ベン・ウィショー、なぜパディントンの声にハマる? その意外な共通点を探る
映画『クラウド アトラス』でウィショーが演じた青年フロビシャーの繊細な演技も思い出した。6つのエピソードが複雑に交差する物語の中で、彼が演じたフロビシャーは1930年代に生きる青年だ。彼は偉大な作曲家になる夢を叶えるため、同性の恋人と離れ、ある音楽家の採譜係(演奏された音を楽譜に書きおろす仕事)として働く。その中で彼は「クラウドアトラス六重奏」という素晴らしい楽曲を作りだすが、音楽家に功績を奪われそうになり、相手を殺めてしまう。時代が時代のため、同性愛者だという事実も彼を生きにくくしていく。フロビシャーには恋人と音楽を心の底から愛しているという信念がある。それが揺らぐことは一度もない。しかし同性愛者だという事実をバラされたり、作曲の功績を奪われそうになった時の微妙な心情の揺れ動きは見事だった。

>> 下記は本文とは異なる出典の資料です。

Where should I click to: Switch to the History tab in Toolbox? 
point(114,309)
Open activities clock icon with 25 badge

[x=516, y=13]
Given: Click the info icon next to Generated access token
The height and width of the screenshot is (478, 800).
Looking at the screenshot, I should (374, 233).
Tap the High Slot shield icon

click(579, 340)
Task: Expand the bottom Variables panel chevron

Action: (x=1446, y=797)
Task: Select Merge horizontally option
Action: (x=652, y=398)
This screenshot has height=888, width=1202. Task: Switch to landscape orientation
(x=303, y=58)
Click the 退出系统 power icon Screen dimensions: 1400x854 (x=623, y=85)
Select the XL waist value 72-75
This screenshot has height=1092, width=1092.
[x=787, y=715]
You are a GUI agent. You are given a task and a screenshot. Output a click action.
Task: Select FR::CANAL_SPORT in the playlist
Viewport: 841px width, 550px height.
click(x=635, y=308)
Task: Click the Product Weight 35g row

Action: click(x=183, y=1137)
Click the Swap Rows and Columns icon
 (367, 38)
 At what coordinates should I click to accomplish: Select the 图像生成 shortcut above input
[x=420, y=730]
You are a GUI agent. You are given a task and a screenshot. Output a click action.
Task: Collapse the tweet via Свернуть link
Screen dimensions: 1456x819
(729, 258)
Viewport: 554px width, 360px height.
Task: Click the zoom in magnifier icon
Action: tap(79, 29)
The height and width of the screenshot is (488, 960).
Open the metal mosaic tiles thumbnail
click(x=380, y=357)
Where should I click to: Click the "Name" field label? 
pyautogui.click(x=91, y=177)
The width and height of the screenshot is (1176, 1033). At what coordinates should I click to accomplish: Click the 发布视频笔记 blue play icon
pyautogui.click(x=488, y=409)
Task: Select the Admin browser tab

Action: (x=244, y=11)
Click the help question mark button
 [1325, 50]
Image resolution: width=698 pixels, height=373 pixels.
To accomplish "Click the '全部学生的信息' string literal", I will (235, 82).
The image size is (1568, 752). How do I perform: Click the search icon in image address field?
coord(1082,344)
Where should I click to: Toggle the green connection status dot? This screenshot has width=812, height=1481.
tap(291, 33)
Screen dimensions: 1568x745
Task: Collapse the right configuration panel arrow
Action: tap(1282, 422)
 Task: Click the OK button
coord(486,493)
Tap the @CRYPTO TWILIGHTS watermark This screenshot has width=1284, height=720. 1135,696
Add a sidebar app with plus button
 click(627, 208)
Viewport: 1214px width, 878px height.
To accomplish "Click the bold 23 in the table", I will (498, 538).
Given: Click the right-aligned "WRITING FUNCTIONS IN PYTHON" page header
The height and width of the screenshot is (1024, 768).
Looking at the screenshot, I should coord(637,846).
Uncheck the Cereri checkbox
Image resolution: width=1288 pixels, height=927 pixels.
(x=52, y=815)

この時の演技は、本作のパディントンにも通ずるものがある。ひょんなことから捕らえられたパディントンは無実を訴え続ける。その信念を一度も曲げないが、その上で牢獄にいるうちに家族から忘れられてしまうのではないかと不安に思う。その時のパディントンが浮かべる表情は、もはやCGキャラクターではない。ウィショーの演技そのものに思えるし、パディントン自身が演じたように見える。ここまで実写に溶け込んだCGキャラクターは今まで見たことがない。この違和感のなさは、技術チームの実力もさることながら、ウィショーによる繊細な演技の賜物とも言えるだろう。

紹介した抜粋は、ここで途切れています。